__Text block__:
>> START
Dataset Building and Validation for USCMS

Introduction

There are many steps involved in building, publishing and validating datasets for the USCMS User Analysis Facility. Some of the steps currently required are due to limitations,or bugs, in existing infrastructure and are expected to become obsolete in the future. However, until the changes make into production releases and the older versions have long since stopped being used, it will be necessary to continue executing many of the temporary steps. This document describes the steps necessary, given the current circumstances, to build, publish and validate datasets. Note: These instructions are for building in the production area only. Experts wishing to work in the development build area should contact Gerald Guglielmo (gug@fnal.gov) for modified instructions and extra steps. If you are not intimately familiar with the production build process, please do not attempt to run in the development area.

Proceedures

Step 0: General Setup for All Steps

Open a session on the US CMS User Analysis cluster (a.k.a. bigmac). Change directories to the base production area of the dataset building and validation, /storage/data3/pubWork/prod/DatasetBuild, and source the setup.csh script. The script will create a working area, subdirectories for some of the processing steps, a few links, define several environment variables, and change directories to your work area. One of the environment variables that will be setup is DATASETBUILD_BASE and this variable can be used for referencing directories from that point on.

Setup Environment:
Any environment setup should be done inside the scripts, thus making this step irrelevant. However in case there is a need for some initialization outside of the scripts, this step serves as a placeholder. Login on the UAF and change directories to the top level build area, source the setup script and you will end up in your own working directory.
cd /storage/data3/pubWork/prod/DatasetBuild source setup.csh

Step 1: Building the Metadata files

Presumably one will receive datasets from different sources and I need to discuss with Anzar how things really work here. Scripts to automate as much of this as possible will be provided, but the process will still require careful attention and may depend on more manual activities than is desirable. If the datasets come from the production team, then one may already have a POOL XML file catalog to start with and regenerating that will not be necessary. However, if the catalog is not available then it will need to be generated in the early stages of the process.

Identify Dataset Name and All Owner Names:
The name of the dataset and all owners that will be grouped together need to be identified. The owner for the last production stage will serve as the primary owner and will be the one referenced in the publishing and validation stages. For example, for a DST datast we might also want to attach the SimHits and Digis so we DST owner becomes the primary and we also need the SimHits and Digis owners for the dataset. For the moment we assume an expert has provided us with a list of owners needed for each dataset and will proceed from there.
Select and Reserve a Dataset:
In the future there should be a tool for handling this task. For the moment, there is only a text file to edit by hand. Add your username to the beginning of the line for the dataset you will build. The file name is called /afs/fnal.gov/files/expwww/uscms/html/SoftwareComputing/UserComputing/dataset_service/todo.txt. A username at the start of the line, or "done", indicates another user has reserved this dataset.
>> END
__Dataset extract__:
>> START
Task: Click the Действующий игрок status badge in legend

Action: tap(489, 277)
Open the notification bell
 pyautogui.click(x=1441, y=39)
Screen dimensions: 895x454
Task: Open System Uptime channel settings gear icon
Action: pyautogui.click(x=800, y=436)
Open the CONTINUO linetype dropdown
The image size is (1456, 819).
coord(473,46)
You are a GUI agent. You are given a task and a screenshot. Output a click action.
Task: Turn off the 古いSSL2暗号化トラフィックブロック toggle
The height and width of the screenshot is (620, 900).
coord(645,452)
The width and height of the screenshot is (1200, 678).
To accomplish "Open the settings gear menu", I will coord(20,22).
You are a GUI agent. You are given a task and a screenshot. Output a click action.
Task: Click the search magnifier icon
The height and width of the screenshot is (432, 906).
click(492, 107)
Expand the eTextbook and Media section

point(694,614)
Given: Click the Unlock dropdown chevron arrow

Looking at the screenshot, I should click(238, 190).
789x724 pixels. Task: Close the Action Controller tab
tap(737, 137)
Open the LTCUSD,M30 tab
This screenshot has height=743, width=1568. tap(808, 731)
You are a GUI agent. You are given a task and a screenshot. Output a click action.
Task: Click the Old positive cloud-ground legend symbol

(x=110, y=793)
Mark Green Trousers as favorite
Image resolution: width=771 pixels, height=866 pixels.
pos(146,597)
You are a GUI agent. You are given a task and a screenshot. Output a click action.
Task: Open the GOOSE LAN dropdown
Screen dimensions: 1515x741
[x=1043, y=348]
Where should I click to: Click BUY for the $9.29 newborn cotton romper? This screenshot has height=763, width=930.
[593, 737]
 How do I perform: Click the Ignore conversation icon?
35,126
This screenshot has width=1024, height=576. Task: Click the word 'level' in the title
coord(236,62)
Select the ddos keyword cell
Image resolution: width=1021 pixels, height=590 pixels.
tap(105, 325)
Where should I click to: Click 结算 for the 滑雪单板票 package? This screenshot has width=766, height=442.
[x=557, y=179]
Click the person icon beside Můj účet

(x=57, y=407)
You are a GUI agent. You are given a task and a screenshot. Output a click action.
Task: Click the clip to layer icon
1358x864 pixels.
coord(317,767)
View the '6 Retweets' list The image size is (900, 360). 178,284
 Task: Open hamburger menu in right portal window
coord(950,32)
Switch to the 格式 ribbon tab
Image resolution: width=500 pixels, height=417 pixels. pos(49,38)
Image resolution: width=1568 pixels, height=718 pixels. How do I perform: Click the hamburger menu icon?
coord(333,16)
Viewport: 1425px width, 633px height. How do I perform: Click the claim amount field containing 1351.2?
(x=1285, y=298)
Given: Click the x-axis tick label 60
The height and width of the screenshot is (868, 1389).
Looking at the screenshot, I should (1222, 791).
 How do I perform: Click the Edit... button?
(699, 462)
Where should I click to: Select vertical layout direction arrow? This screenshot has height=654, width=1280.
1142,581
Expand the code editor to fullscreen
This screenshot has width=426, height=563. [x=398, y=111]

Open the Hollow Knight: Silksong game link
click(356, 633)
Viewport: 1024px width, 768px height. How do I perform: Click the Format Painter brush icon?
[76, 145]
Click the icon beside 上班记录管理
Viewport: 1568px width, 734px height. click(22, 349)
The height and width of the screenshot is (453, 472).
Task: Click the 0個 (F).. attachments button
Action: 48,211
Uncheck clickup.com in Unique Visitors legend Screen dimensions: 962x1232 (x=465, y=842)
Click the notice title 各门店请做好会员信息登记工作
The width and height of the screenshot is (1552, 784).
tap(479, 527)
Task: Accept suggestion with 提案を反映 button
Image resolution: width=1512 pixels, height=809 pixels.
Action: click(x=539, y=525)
>> END
__Actions to take__:
1) Reproduce the USCMS dataset building text verbatim, everything from "Identify Dataset Name" down to "proceed from there.".
2) How many lines of the entries contain the string "resolution"? Case counts, and the reply should be only the number.

__Per-task outputs__:
1)
Identify Dataset Name and All Owner Names:
The name of the dataset and all owners that will be grouped together need to be identified. The owner for the last production stage will serve as the primary owner and will be the one referenced in the publishing and validation stages. For example, for a DST datast we might also want to attach the SimHits and Digis so we DST owner becomes the primary and we also need the SimHits and Digis owners for the dataset. For the moment we assume an expert has provided us with a list of owners needed for each dataset and will proceed from there.

2) 5